La guerra de los Schiavo
Estos días han sido de gloria para George Walker Bush y su pandilla de iluminados. El caso de Terry Schiavo, la mujer que se despidió de este mundo hace 15 años pero cuya mala fortuna quiso que dejara tras de sí un organismo yacente y abandonado a los azares de su sistema simpático, ha permitido a los compasivos regalarse un baño de publicidad disfrazados de defensores de la vida. El bombardeo mediático muestra a hombres y a mujeres públicos en poses de indignación o quebrados en llanto, o en actitudes de reflexión profunda, movilizados en sus vacaciones para impedir a toda costa que los jueces hagan cumplir las leyes, que el sentido común ponga fin al horror del vegetal doliente y que el marido de Terry, Michael, pueda dar sepultura a lo que fue su esposa.

------------------------------------

■ **QUÉ HACER**:
[1] Según el texto sobre Terry Schiavo, ¿cómo se llama su marido?
[2] Enumera las poses o actitudes con que, según el texto sobre Terry Schiavo, aparecen los hombres y mujeres públicos en el bombardeo mediático.
[3] Prolonga el texto sobre Terry Schiavo a partir de su última oración.

■ **EXTRACTO DE DATOS**:
------------------------------------

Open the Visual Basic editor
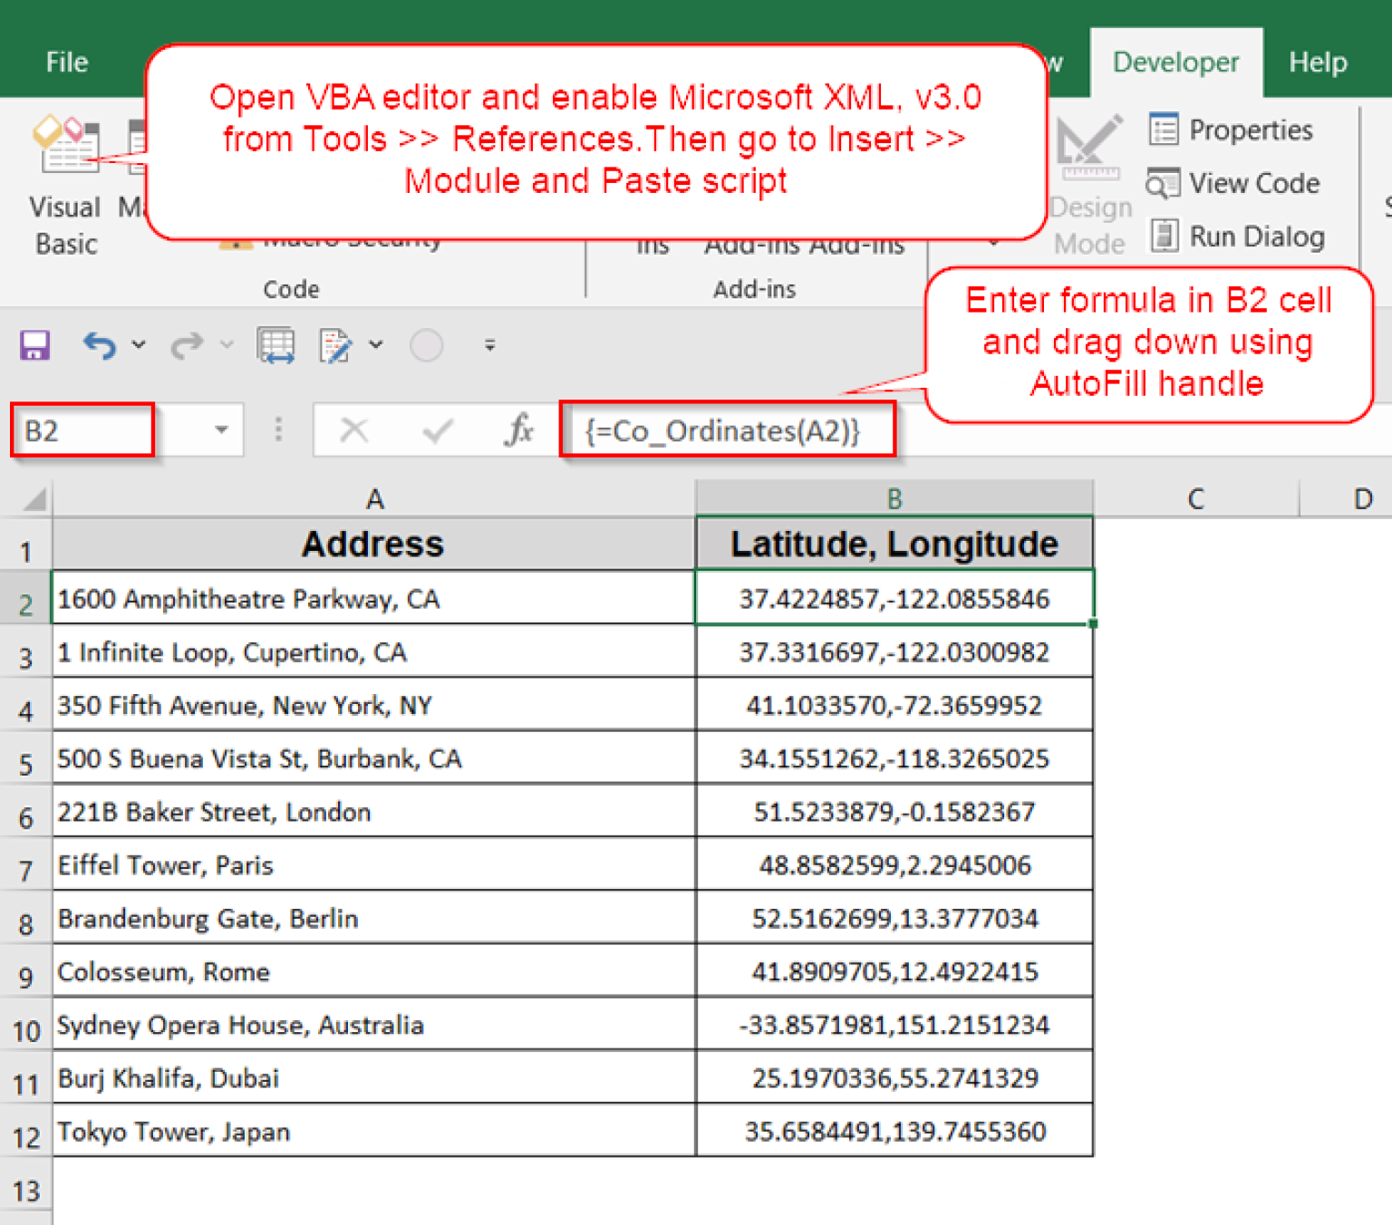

------------------------------------

■ **RESPUESTAS**:
[1] Michael.

[2]
- En poses de indignación
- Quebrados en llanto
- En actitudes de reflexión profunda

[3]
A lo largo de su carrera política, Bush ha tenido numerosas oportunidades para demostrar sus convicciones en favor de la vida y las ha desperdiciado todas: cuando fue gobernador de Texas negó sistemáticamente el perdón a decenas de condenados a muerte que fueron sometidos a inyecciones de sustancias venenosas en los mataderos penitenciarios del estado. Después, como presidente, y enfrentado al desafío de los atentados terroristas del 11 de septiembre de 2001, habría podido responder con una estrategia basada en la inteligencia (en sus dos sentidos), cooperación, respeto a la legalidad internacional, investigación policiaca y trabajo diplomático, para encontrar y castigar a los responsables y prevenir nuevos ataques; se inclinó, en cambio, por el recurso a la fuerza bruta (en sus dos sentidos) de los bombardeos y las expediciones militares que, como se sabe, causan desbarajustes de largo plazo y destruyen numerosas vidas inocentes. Tras su agresión contra Afganistán habría podido concentrarse en mejorar la vida de los estadunidenses pobres, pero decidió ordenar la demolición de un país que jamás le hizo daño alguno a Estados Unidos, y se hizo responsable, con ello, de la pérdida de decenas o centenas de miles de muertes inútiles, entre ellas más de mil 500 de jóvenes estadunidenses.
Con esos antecedentes, los súbitos aprestos de George Walker en defensa de la vida tienen tanto valor como el juramento hipocrático del doctor Mengele. Pero eso es lo de menos. Lo más grave es que la derecha de la clase política estadunidense, esa que defiende el valor de una libertad individual a ultranza -el derecho irrestricto a poseer armas, el imperio de la propiedad privada por encima de vidas y derechos humanos, el libertinaje para desplumar al prójimo, enriquecer a los ricos y empobrecer a los pobres- ha encontrado de pronto una circunstancia propicia para pregonar una nueva intromisión de Estado en asuntos correspondientes a la estricta privacidad de los ciudadanos.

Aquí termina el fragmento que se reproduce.